The other week, we had a power cut. Nothing overly exciting, it seemed that our half of the road was affected and we were without electricity for about an hour.
We lit some candles, had a chat (no wi-fi so no Facebooking!), and before we knew it we were back up and running.
Must have just been a blip and I thought no more of it.
Until a few days later, when the power went off again, but this time it stayed off for ages.
No biggie that we weren’t able to put the lights on as it was the middle of the day.
Not a major problem that we couldn’t boil the kettle for a coffee (although many of you will understand that caffeine can often be considered as critical!).
What was a problem was Heidi’s equipment.
You see Heidi comes with extras. Extras that need power! She has a tracheostomy so needs suction, sometimes going through 100 catheters a day, so her suction machine is constantly on charge.

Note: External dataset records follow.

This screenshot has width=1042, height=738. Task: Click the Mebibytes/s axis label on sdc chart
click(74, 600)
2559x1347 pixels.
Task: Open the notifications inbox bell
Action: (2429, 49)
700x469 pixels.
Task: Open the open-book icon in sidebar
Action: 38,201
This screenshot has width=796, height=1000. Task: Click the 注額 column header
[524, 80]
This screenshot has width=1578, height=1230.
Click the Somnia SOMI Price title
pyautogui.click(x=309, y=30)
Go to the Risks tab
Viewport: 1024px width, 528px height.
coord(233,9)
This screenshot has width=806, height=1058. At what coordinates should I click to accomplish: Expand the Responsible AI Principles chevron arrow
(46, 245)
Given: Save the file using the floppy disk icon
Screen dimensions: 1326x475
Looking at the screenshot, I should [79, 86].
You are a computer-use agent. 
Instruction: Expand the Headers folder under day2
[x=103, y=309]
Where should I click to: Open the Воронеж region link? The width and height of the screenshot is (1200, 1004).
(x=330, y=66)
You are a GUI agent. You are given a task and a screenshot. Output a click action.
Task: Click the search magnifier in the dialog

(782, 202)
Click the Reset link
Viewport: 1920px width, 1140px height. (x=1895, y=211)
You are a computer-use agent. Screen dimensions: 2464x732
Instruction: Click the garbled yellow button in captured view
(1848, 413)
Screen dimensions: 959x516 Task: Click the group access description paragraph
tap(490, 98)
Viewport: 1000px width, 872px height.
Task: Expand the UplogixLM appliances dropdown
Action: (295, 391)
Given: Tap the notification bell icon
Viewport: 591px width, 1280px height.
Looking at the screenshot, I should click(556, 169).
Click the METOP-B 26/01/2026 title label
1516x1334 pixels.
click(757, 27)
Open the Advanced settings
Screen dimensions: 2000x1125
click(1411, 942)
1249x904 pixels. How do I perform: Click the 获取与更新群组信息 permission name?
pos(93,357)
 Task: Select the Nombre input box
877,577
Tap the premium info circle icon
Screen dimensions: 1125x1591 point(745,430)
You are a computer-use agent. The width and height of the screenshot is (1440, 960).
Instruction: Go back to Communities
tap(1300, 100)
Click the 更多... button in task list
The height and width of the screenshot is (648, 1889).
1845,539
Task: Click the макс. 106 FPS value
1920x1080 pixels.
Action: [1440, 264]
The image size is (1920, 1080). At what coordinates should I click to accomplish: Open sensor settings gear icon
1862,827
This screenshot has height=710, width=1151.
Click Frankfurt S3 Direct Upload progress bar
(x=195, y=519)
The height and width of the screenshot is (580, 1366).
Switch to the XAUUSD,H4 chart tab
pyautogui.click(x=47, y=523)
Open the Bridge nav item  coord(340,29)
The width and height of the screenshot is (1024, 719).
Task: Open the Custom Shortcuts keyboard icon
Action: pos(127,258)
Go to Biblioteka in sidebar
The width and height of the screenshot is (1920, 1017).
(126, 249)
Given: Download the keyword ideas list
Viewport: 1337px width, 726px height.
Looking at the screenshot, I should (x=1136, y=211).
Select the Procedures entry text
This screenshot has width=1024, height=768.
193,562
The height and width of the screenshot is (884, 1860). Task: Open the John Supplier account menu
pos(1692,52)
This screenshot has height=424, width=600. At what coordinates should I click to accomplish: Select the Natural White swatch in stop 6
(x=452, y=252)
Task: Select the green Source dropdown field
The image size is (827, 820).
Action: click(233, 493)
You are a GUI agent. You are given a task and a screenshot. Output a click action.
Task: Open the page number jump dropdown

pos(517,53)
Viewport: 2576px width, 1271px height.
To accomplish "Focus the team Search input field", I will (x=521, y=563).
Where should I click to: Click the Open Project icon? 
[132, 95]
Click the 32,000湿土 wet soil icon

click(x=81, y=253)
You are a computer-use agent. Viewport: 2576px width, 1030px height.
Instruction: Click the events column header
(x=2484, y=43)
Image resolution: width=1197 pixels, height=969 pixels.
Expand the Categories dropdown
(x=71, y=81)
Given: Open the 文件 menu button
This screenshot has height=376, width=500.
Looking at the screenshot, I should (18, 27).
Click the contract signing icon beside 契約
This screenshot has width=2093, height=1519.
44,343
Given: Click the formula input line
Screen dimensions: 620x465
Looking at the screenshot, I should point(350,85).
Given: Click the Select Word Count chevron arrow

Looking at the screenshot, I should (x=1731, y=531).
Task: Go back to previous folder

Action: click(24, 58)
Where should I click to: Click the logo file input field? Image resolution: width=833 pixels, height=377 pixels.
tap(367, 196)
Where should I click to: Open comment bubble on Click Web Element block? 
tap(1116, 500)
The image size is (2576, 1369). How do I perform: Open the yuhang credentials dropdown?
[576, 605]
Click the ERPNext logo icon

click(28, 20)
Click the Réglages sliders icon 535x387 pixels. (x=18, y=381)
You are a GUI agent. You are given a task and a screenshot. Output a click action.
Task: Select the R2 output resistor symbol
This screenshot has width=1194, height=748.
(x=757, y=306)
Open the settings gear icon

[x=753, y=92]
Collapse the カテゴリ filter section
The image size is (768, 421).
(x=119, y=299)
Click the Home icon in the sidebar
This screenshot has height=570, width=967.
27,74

She is gastrostomy fed and has a feeding pump, which needs charging up (now we could do gravity feeds, so no power needed, but I’m keeping it on the list for the purpose of this blog!).
She is non-mobile and getting big, so we have a lift, that is electric – although it will bring you safely down if the power goes off whilst you are up in it, it’s a one-trip only ticket.
So, we sat, huddled around a gas stove and some tea lights to keep warm (only kidding, it wasn’t that bad), and decided we needed a plan.
We had a battery pack as a Plan B for the suction machine, but what happened if that ran out?
We could charge it up in the car… I had visions of driving around randomly for hours just so we could suction when needed!
Of course, this all sounds dramatic – I get that we were only a short distance from people who did have electricity, in fact, our hospital isn’t far away at all so in a real emergency we could always go there, but it made me think just how much we, like other families in our situation, have to plan.
If we go out, and I forget something for myself, then generally I can either manage without it or nip to a shop to buy it.
If Heidi needs something though it’s completely different (unless it’s the basics like nappies, but even that will become more challenging as she gets bigger).
As a result of this, we pack like we are leaving the country for a month – we have spares, and our spares have spares… but where do you draw the line?
You can’t plan for every eventuality, but if you’re like me you can certainly try!
Oh and just to reassure you – the power did come back on the same day, disappointingly just before we were about to order our “emergency” takeaway!